A few miles west of the Swedish town of Uppsala, at the end of a long gravel road across a pine tree grove, lies a small-scale organic farm Sunnansjö Gård, ran by Ann-Helen Meyer von Bremen and Gunnar Rundgren. The couple shares a strong will to reconnect with the roots of food production and to bring the discussion about their passion further.
Gunnar has been involved in farming ever since he finished school, both as an organic farmer and consultant, mostly internationally. He has been advocating for sustainable farming and food consumption for several decades. Ann-Helen grew up on a small leased farm on the countryside, but spent most of her life in Stockholm, writing about environmental issues and the influence of food production and consumption choices on our planet’s ecosystems. Their latest book called “The Planet of the Cows” was released in summer 2020 and focuses on the role cows play and have played in sustainable farming, including the controversy of meat consumption.

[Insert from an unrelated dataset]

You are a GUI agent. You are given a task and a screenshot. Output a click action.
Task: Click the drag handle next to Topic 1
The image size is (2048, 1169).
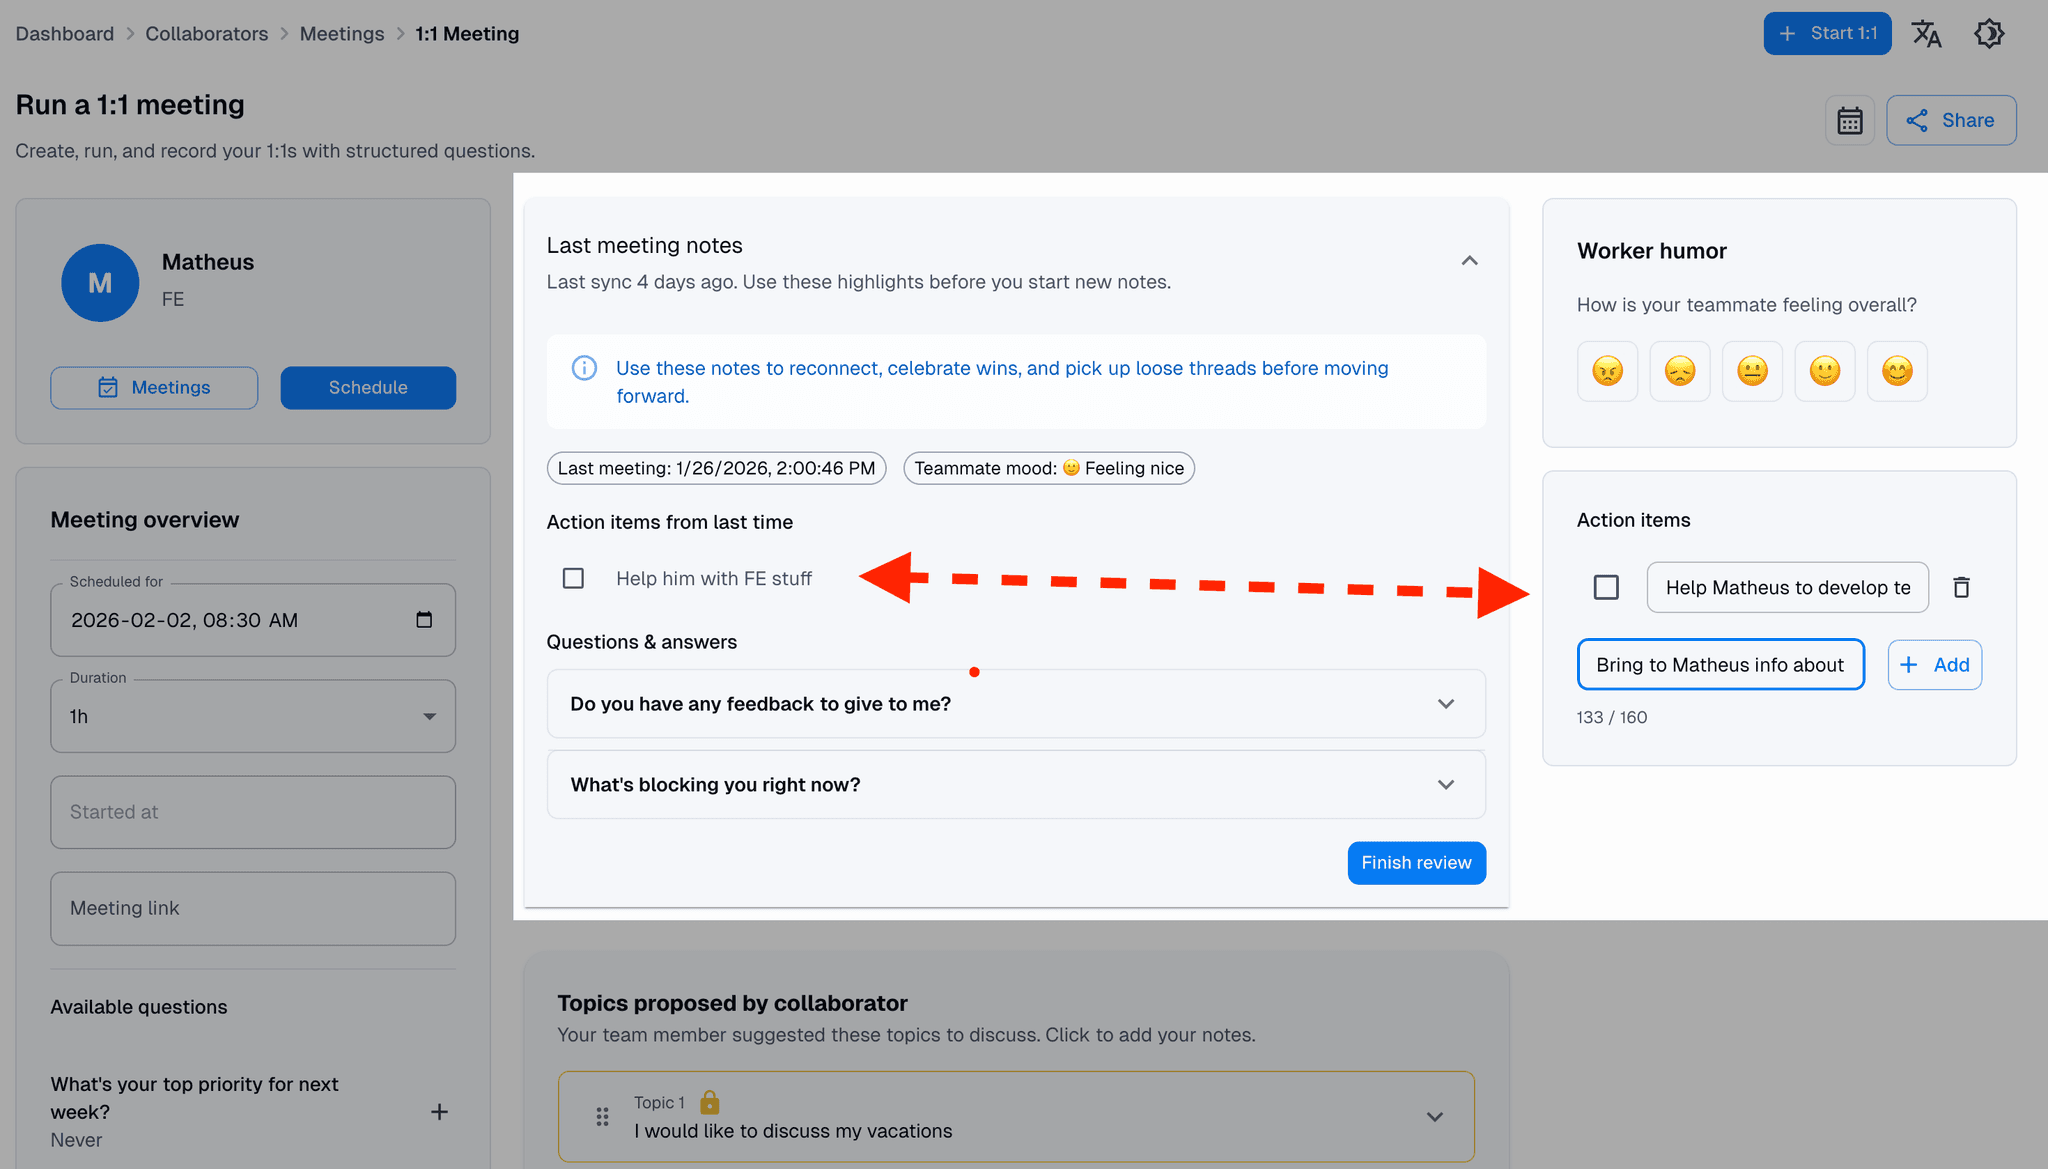coord(602,1116)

When they first arrived at the farm, the close-by lake couldn’t even be seen due to the dense vegetation. Six years later, the landscape is now open, thanks to the beef cattle that the couple keep, and the view from the house painted with the traditional Falu red is stunning.
While cows are celebrated for their positive contribution to open landscapes and idyllic sceneries, they are also known for emitting climate-destabilizing greenhouse gases (GHG). SIANI visited the farm on a foggy day and spoke with the Sunnansjö Gård’s owners about their life in the countryside and the reasons why cows have become commonly depicted as climate and sustainability culprits.